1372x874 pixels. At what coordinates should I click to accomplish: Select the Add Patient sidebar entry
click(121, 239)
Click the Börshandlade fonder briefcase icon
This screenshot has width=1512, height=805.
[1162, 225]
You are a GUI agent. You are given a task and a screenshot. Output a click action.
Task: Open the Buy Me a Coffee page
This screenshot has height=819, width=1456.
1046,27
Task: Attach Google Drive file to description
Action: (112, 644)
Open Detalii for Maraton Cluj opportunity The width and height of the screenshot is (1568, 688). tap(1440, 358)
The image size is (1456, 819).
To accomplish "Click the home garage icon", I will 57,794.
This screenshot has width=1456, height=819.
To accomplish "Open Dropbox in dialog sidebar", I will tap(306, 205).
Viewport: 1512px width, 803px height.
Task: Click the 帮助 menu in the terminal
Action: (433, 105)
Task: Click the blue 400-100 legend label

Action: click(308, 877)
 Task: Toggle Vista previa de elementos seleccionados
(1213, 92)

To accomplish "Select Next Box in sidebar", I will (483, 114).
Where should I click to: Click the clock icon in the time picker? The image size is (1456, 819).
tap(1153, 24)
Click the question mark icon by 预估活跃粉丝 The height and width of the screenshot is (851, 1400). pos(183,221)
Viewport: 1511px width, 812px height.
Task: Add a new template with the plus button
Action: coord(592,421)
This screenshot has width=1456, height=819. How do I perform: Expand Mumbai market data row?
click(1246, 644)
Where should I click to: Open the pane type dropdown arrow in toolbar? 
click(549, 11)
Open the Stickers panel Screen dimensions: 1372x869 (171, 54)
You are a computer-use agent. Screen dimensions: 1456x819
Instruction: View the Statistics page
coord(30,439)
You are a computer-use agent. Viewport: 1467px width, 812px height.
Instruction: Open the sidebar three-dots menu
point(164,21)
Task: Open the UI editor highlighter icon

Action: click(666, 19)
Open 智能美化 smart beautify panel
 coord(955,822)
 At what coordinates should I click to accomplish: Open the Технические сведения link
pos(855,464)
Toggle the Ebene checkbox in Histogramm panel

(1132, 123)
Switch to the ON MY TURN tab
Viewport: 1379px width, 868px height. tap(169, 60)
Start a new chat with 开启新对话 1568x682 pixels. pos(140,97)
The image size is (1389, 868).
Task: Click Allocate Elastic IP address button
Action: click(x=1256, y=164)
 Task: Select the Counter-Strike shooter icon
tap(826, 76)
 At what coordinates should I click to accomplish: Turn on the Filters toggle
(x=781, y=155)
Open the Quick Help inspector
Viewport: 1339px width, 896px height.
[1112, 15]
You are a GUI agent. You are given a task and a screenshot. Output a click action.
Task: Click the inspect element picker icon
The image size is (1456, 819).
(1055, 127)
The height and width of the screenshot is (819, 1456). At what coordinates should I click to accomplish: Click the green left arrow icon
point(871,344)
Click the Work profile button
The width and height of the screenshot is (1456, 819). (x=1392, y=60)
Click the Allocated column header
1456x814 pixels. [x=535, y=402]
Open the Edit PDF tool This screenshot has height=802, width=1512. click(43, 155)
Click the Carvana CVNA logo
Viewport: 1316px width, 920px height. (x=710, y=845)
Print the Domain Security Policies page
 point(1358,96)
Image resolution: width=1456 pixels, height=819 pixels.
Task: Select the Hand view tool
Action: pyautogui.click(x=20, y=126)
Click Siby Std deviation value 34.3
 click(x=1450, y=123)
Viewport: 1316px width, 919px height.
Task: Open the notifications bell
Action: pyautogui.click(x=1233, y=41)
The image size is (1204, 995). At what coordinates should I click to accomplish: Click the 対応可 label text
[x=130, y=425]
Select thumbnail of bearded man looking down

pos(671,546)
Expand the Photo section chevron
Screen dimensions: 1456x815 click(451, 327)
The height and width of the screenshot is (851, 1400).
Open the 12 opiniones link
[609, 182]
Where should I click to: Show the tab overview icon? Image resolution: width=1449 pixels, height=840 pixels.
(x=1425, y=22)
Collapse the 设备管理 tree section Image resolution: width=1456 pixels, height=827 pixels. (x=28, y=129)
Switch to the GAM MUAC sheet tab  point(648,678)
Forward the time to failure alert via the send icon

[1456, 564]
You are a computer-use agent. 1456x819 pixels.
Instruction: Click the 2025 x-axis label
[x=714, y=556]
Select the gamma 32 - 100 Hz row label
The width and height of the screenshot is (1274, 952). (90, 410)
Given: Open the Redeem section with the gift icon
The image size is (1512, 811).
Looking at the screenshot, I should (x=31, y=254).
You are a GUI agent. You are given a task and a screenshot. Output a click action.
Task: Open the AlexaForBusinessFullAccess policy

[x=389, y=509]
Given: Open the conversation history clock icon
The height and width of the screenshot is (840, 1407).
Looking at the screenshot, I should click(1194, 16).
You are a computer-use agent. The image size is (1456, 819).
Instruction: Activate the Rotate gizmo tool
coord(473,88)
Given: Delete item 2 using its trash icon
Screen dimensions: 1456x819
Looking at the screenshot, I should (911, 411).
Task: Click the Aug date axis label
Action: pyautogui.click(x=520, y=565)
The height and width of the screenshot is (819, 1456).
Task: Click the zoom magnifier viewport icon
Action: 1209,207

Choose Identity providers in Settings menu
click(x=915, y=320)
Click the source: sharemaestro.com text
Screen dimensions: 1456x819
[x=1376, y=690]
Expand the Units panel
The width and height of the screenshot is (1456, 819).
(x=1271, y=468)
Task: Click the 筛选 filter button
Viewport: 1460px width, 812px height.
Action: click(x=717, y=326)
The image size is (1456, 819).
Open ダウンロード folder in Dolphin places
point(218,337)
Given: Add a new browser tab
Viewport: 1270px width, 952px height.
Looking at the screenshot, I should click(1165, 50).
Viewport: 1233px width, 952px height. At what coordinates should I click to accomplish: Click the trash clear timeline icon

++++++++++++++++++++

▶ [Work order]:
Show the lines above that have the word "computer".

▶ [Response area]:
You are a computer-use agent. Screen dimensions: 1456x819
You are a computer-use agent. Viewport: 1467px width, 812px height.
You are a computer-use agent. 1456x819 pixels.
You are a computer-use agent. The image size is (1456, 819).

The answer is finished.